Selbstdarstellung und Selbstverwirklichung waren noch nie so wichtig wie in Zeiten von Instagram, YouTube und Co.. Hinzu kommt, dass sich die Millennials derzeit in ihren 20ern befinden – der Phase im Leben wo die eigene Individualität in vollen Zügen genossen werden will.. Lebensräume sollen Platz für die Integration von verschiedensten Interessen bieten, sodass selbst eine Ein-Zimmer-Wohnung eine kleine Gewächshausecke, Tonstudio oder eine Yoga-Ecke beinhalten kann. Schließlich haben viele Millennials nicht nur viele Hobbies, sondern oft auch multiple Karrieren. Wer YouTuber, Grafikdesigner und Yoga-Meister sein möchte, braucht dafür auch entsprechende Wohnräume.
Die gerade erwachsen werdende Generation setzt mehr auf Gesundheit als noch ihre Eltern. Es gibt weniger Raucher, dafür mehr Menschen, die sich vegan ernähren und sich für Sport interessieren. Dabei helfen nicht nur Apps und biometrische Wearables, die in Zukunft vielleicht auch in der Wohnung installiert sind, sondern auch Wohngemeinschaften, die gleichzeitig ein Fitnesscenter beinhalten. Auch die umliegenden Cafés, Sporteinrichtungen und Erholungsstätten sind deshalb durchaus wichtig bei der Entscheidung für eine Wohnung.
Wie bereits erwähnt, spielen Technologien und damit auch die sozialen Medien eine wichtige Rolle im Leben der Generation Selfie. Was nicht fotografisch festgehalten wird, gibt es nicht.

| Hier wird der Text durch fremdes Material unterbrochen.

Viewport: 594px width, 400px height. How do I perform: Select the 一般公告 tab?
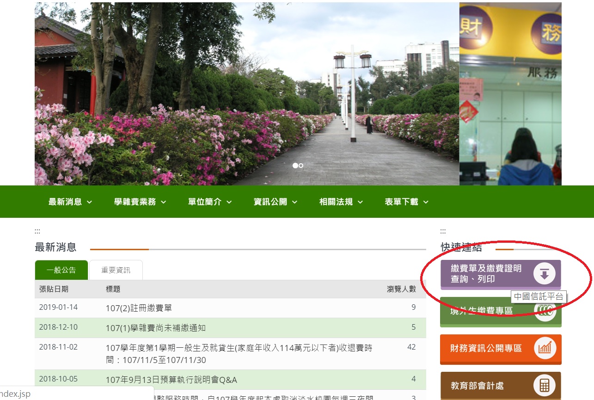(61, 270)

Für die eigenen vier Wände bedeutet es eine visuelle Interior-Umsetzung, die möglichst auch instagrammable, also sehr fotogen, ist. Stimmungsvolle Lichtkonzepte und eine gute Beleuchtung von Sitzecken und Arbeitsplätzen sind hierbei genauso essentiell wie farblich abgestimmte Wohnräume.

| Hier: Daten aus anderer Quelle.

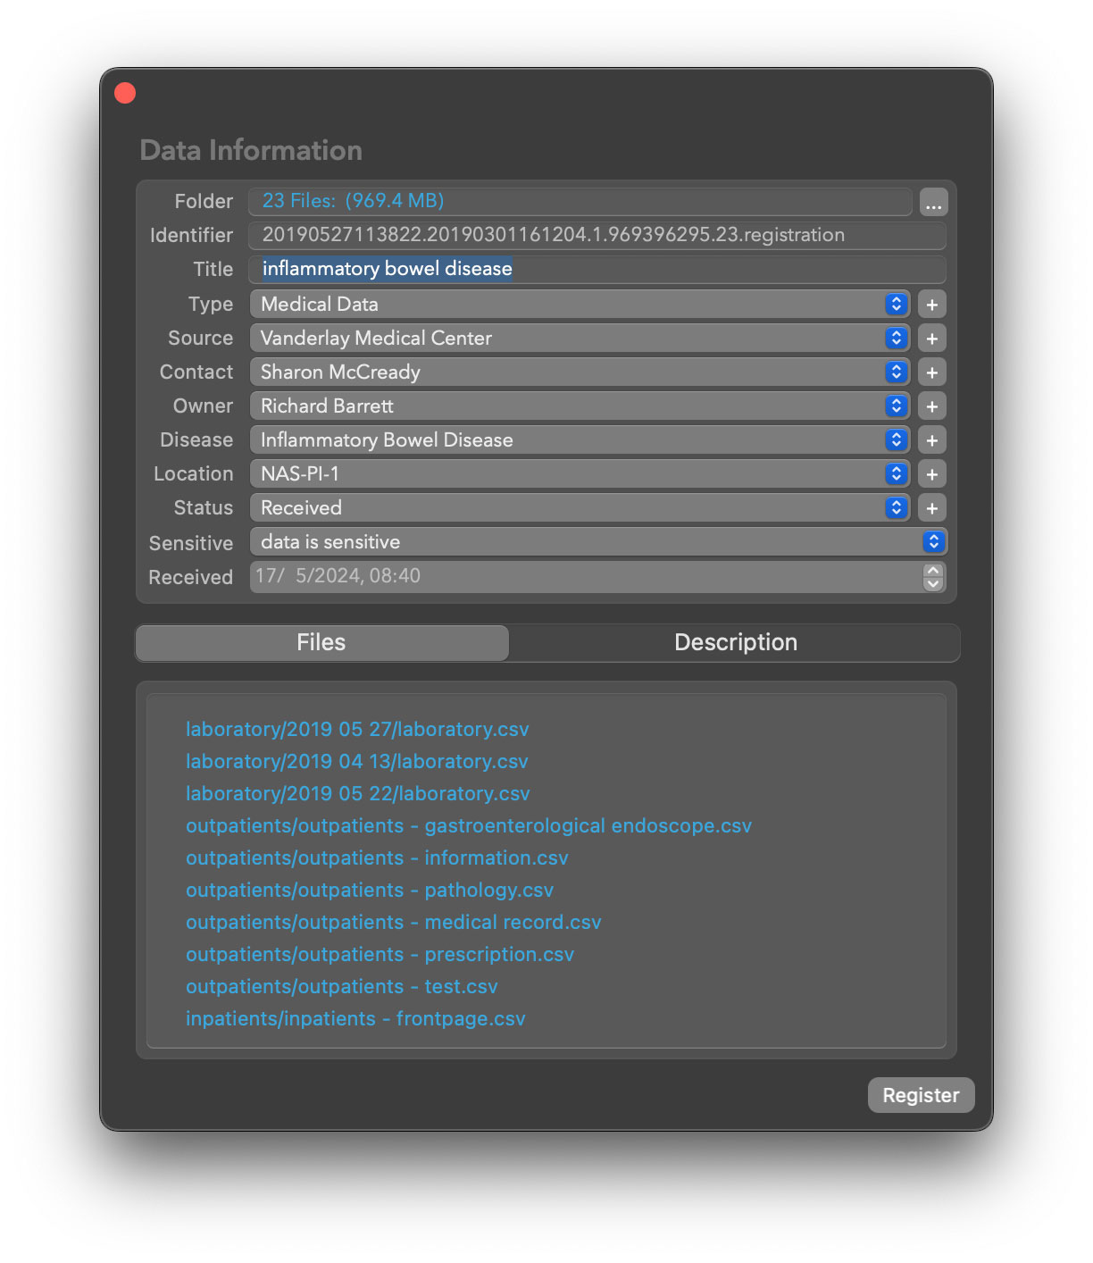Click the plus icon next to Type

pos(931,305)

Eine repräsentable Wohnung zum Wohlfühlen ist mir und meiner Generation wichtiger, als ein Auto zu besitzen. Dieses neue Konzept von Besitz finde ich nicht nur umweltschonender, sondern auch sehr sympathisch. Dennoch und obwohl ich selbst zu den Millennials zähle, finde ich es wichtiger, sich zu Hause von den sozialen Netzwerken auch mal abzumelden und auch ohne Internet Overload auszukommen. In meiner Wohnung soll man sich wohlfühlen und abschalten können – das bedeutet für mich aber nicht zwangsläufig, dass es besonders viele instagrammable Spots geben muss. Dennoch liebe ich neue Technik und hätte beispielsweise nichts gegen eine Smart Kitchen, die mich beim Kochen weiterbildet und unterstützt. Denn egal wie selbständig man als Millennial auch sein möchte, für den täglichen Komfort begibt man sich doch ganz gerne in die digitale Abhängigkeit.